WORK ITEM =
Where "computer" appears in a line of the entries below, that line should be copied.

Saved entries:

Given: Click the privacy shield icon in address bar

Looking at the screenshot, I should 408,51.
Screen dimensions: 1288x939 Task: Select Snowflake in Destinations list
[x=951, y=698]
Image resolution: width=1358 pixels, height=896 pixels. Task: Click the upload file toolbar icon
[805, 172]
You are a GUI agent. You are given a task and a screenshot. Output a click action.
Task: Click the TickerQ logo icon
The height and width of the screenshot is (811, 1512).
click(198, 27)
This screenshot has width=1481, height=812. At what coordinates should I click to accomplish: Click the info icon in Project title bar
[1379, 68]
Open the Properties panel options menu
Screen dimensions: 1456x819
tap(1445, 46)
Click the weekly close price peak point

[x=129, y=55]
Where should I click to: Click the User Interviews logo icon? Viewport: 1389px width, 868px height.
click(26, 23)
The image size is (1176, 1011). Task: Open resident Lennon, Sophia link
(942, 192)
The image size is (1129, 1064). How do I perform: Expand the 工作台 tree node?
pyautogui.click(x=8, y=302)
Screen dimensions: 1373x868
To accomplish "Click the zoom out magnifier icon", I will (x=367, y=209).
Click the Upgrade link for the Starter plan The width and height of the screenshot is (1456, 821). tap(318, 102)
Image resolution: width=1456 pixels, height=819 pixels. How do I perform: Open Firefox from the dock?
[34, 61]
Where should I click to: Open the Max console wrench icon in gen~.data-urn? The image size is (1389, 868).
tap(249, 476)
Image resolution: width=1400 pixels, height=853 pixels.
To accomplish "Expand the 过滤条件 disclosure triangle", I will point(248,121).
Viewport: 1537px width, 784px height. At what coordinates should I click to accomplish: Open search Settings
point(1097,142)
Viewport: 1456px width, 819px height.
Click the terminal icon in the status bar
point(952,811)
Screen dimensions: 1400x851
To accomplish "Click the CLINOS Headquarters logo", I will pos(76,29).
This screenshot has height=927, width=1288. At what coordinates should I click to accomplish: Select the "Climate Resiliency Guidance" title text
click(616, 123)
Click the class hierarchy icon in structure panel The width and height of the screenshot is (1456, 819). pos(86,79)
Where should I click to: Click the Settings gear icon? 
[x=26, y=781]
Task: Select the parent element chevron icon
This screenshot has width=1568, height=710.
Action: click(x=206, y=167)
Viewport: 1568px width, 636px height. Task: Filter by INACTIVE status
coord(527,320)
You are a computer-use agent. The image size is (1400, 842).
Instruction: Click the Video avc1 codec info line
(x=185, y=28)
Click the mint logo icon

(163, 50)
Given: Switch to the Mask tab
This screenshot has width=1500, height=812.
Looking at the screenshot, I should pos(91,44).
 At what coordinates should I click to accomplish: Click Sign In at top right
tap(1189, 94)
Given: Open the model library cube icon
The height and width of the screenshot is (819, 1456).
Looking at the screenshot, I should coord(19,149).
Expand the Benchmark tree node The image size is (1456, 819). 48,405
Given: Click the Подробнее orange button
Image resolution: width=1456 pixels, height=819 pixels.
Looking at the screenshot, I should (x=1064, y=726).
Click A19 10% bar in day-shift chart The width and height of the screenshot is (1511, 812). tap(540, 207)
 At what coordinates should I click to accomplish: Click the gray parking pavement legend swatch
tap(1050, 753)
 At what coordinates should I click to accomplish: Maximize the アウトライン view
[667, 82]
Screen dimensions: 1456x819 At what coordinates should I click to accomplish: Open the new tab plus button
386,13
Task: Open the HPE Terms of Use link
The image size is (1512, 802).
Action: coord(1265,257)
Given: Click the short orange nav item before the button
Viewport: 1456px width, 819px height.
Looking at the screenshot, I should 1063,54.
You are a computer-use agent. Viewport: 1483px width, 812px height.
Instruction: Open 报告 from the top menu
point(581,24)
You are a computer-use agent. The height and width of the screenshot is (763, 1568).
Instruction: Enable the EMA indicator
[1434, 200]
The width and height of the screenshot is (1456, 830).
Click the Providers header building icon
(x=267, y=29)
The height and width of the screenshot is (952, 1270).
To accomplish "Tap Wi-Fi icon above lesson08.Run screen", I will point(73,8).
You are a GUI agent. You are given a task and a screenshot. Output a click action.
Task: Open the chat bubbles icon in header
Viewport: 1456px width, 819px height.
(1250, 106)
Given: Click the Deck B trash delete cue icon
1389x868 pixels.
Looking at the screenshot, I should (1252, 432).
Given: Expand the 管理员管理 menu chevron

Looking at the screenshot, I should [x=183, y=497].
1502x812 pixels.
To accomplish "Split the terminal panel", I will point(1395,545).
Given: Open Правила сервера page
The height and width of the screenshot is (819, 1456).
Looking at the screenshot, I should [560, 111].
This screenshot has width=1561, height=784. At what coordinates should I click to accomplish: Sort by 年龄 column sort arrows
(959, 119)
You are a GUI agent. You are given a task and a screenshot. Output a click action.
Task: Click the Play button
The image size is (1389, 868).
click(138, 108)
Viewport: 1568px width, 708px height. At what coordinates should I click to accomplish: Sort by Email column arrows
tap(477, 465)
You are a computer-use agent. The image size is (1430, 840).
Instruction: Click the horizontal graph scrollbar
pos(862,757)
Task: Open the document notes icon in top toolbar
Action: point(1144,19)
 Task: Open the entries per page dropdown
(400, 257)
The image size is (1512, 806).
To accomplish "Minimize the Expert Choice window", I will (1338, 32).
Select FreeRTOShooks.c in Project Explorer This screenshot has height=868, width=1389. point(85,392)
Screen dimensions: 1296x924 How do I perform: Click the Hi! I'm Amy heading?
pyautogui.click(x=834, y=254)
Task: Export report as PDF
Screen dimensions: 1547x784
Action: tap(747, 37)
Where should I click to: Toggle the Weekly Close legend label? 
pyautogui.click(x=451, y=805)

WRITTEN RESPONSE =
You are a computer-use agent. The image size is (1400, 842).
You are a computer-use agent. Viewport: 1483px width, 812px height.
You are a computer-use agent. The height and width of the screenshot is (763, 1568).
You are a computer-use agent. The image size is (1430, 840).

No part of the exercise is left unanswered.